Its services to more than 100 hospital radiology departments are split between the urgent reporting arm NightHawk and the elective division for routine reporting on MRI and CT scans.
Radiology activity reduced across the NHS last year due to the pandemic, pushing annual revenues 21% lower to £36.8 million and EPS down 57% to 3.47p. But the company is confident it can resume previous growth trends, based on the 4.7 million people waiting for hospital treatment as at April, and the new strategy it announced over a year ago.
Medica's efforts to expand its geographic reach and services in order to reduce reliance on the NHS have included the acquisition of GDI, which manages 50% of Ireland's screening and surveillance for diabetic retinopathy.
It has also launched its MedX joint venture with one of Australia's leading radiology companies and made its entry into the US market with the earnings-accretive acquisition of RadMD, a deal which will enable it to target the fast growth area of clinical trial imaging studies.

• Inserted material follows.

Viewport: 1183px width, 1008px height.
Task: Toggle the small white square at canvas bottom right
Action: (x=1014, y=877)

The US acquisition was funded in March through a £16.1 million share placing priced at a 5% discount of 145p. The stock, which listed in 2017, rallied as far as 165p this month but closed last week back at 151.5p, with Dr Quin buying his shares at 152.27p last week.

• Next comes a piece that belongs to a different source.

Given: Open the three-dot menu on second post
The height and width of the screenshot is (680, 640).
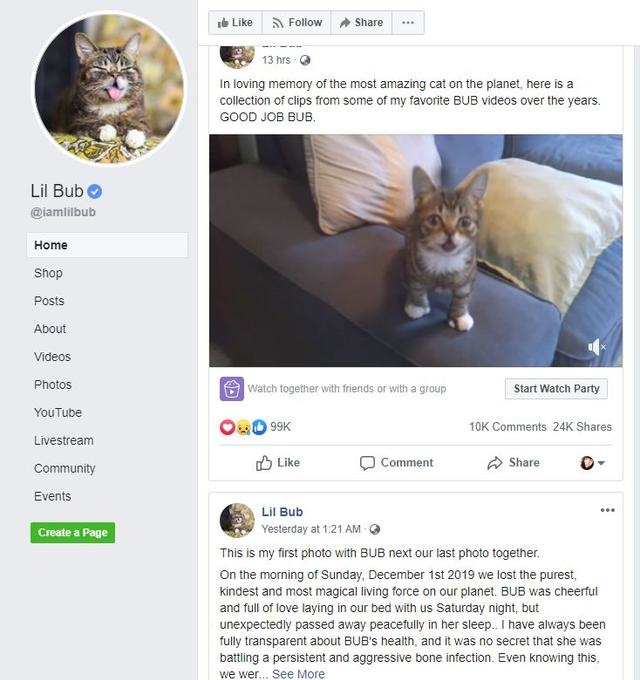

Joint house broker Liberum, however, has a price target of 235p and says the market is overlooking Medica's longer-term story, meaning the shares trade on a 30% peer discount.

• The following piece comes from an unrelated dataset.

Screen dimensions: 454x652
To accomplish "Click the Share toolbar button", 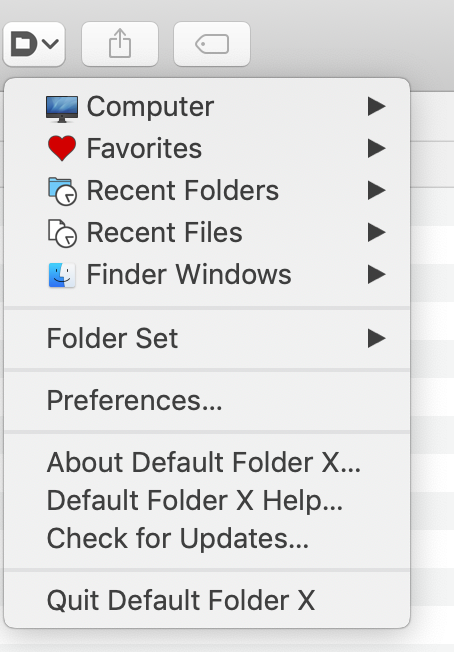I will [x=120, y=44].
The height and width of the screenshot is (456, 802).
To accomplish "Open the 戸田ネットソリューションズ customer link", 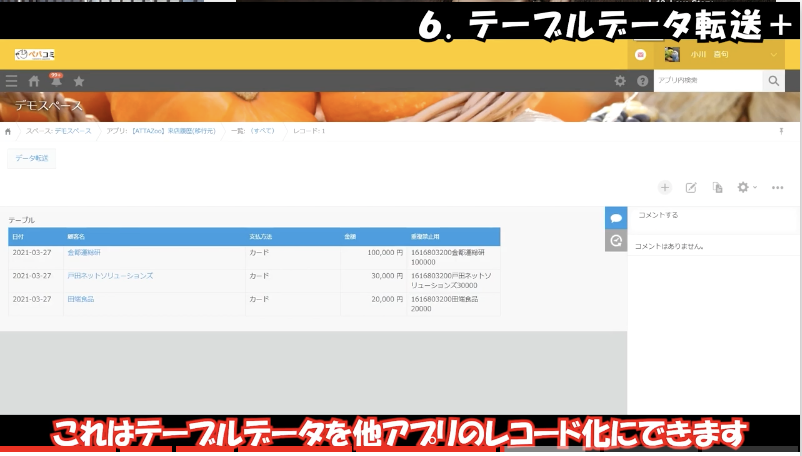I will point(110,275).
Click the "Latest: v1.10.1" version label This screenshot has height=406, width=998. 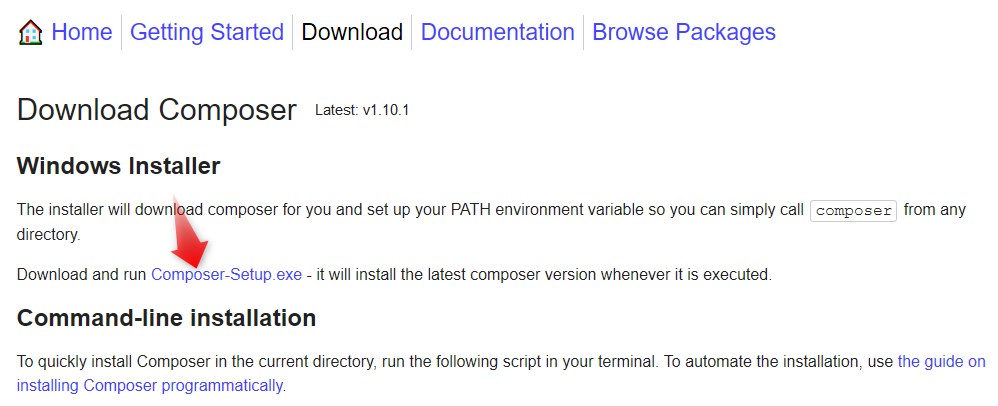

In its latest analysis of the UK healthcare sector, Liberum said it favoured super-growth companies or those with a significant valuation discount and near-term catalysts.
Liberum said: “Medica fits the bill on the former and PureTech (LSE:PRTC) on the latter, hence they are our top picks for the remainder of 2021.
“Looking through the macro headwinds, there are two industry-specific dynamics that could help performance: healthcare systems reopening (Uniphar (LSE:UPR), Medica, Spire (LSE:SPI), SourceBio (LSE:SBI)) and further private equity take-outs (Clinigen (LSE:CLIN) potentially vulnerable to a bid).”
The broker expects Medica's revenues for this year to recover to £61.4 million and adjusted EPS to 7.39p, with an increased total dividend of 2.6p.
Dr Quin said last month that Medica had demonstrated the resilience of its business model during the pandemic and that it was now well placed as elective services recover.
He added: “A broader range of telemedicine services, coupled with a more international business, will provide Medica with additional opportunities to drive future growth and diversify its revenue base.”
Medica used to be majority owned by Nuffield Health, with its major shareholders now including Aberforth Partners, Liontrust Asset Management, Gresham House and Artemis Investment Management.